▸ **Work instruction**
Every line of the data below should be retyped exactly.
───── Data extract
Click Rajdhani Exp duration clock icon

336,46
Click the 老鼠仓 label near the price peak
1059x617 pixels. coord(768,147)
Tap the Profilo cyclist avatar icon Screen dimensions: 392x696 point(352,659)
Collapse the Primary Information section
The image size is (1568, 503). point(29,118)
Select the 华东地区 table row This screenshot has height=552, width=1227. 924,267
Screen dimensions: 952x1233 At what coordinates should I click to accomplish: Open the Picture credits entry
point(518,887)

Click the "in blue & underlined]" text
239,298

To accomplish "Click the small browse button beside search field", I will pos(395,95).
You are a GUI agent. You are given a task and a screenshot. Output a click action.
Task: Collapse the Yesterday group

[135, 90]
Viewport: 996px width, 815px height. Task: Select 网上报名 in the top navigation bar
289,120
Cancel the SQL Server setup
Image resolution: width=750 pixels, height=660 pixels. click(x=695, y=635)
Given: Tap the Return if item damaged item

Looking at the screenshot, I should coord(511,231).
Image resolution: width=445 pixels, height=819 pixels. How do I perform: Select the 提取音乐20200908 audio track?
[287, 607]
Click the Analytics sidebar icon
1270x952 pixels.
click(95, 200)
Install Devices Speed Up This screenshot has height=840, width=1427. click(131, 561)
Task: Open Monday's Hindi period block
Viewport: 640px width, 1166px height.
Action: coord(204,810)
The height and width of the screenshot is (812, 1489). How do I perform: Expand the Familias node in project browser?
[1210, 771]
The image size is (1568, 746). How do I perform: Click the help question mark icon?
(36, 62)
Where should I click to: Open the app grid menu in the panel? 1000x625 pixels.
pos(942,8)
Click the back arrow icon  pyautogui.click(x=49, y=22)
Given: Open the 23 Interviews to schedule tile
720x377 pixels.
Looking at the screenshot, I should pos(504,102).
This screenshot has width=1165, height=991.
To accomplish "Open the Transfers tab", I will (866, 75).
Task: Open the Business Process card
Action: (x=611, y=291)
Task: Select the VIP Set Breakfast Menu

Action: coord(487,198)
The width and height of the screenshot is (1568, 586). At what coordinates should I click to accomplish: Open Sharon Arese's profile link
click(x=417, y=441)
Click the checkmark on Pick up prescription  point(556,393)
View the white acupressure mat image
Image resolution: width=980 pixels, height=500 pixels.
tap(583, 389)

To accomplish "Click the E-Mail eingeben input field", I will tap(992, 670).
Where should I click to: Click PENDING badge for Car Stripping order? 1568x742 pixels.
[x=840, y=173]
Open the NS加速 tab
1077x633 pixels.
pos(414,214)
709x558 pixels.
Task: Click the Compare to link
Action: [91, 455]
──────────
▸ **Written answer**
Click Rajdhani Exp duration clock icon

336,46
Click the 老鼠仓 label near the price peak
1059x617 pixels. coord(768,147)
Tap the Profilo cyclist avatar icon Screen dimensions: 392x696 point(352,659)
Collapse the Primary Information section
The image size is (1568, 503). point(29,118)
Select the 华东地区 table row This screenshot has height=552, width=1227. 924,267
Screen dimensions: 952x1233 At what coordinates should I click to accomplish: Open the Picture credits entry
point(518,887)

Click the "in blue & underlined]" text
239,298

To accomplish "Click the small browse button beside search field", I will pos(395,95).
You are a GUI agent. You are given a task and a screenshot. Output a click action.
Task: Collapse the Yesterday group

[135, 90]
Viewport: 996px width, 815px height. Task: Select 网上报名 in the top navigation bar
289,120
Cancel the SQL Server setup
Image resolution: width=750 pixels, height=660 pixels. click(x=695, y=635)
Given: Tap the Return if item damaged item

Looking at the screenshot, I should coord(511,231).
Image resolution: width=445 pixels, height=819 pixels. How do I perform: Select the 提取音乐20200908 audio track?
[287, 607]
Click the Analytics sidebar icon
1270x952 pixels.
click(95, 200)
Install Devices Speed Up This screenshot has height=840, width=1427. click(131, 561)
Task: Open Monday's Hindi period block
Viewport: 640px width, 1166px height.
Action: coord(204,810)
The height and width of the screenshot is (812, 1489). How do I perform: Expand the Familias node in project browser?
[1210, 771]
The image size is (1568, 746). How do I perform: Click the help question mark icon?
(36, 62)
Where should I click to: Open the app grid menu in the panel? 1000x625 pixels.
pos(942,8)
Click the back arrow icon  pyautogui.click(x=49, y=22)
Given: Open the 23 Interviews to schedule tile
720x377 pixels.
Looking at the screenshot, I should pos(504,102).
This screenshot has width=1165, height=991.
To accomplish "Open the Transfers tab", I will (866, 75).
Task: Open the Business Process card
Action: (x=611, y=291)
Task: Select the VIP Set Breakfast Menu

Action: coord(487,198)
The width and height of the screenshot is (1568, 586). At what coordinates should I click to accomplish: Open Sharon Arese's profile link
click(x=417, y=441)
Click the checkmark on Pick up prescription  point(556,393)
View the white acupressure mat image
Image resolution: width=980 pixels, height=500 pixels.
tap(583, 389)

To accomplish "Click the E-Mail eingeben input field", I will tap(992, 670).
Where should I click to: Click PENDING badge for Car Stripping order? 1568x742 pixels.
[x=840, y=173]
Open the NS加速 tab
1077x633 pixels.
pos(414,214)
709x558 pixels.
Task: Click the Compare to link
Action: [91, 455]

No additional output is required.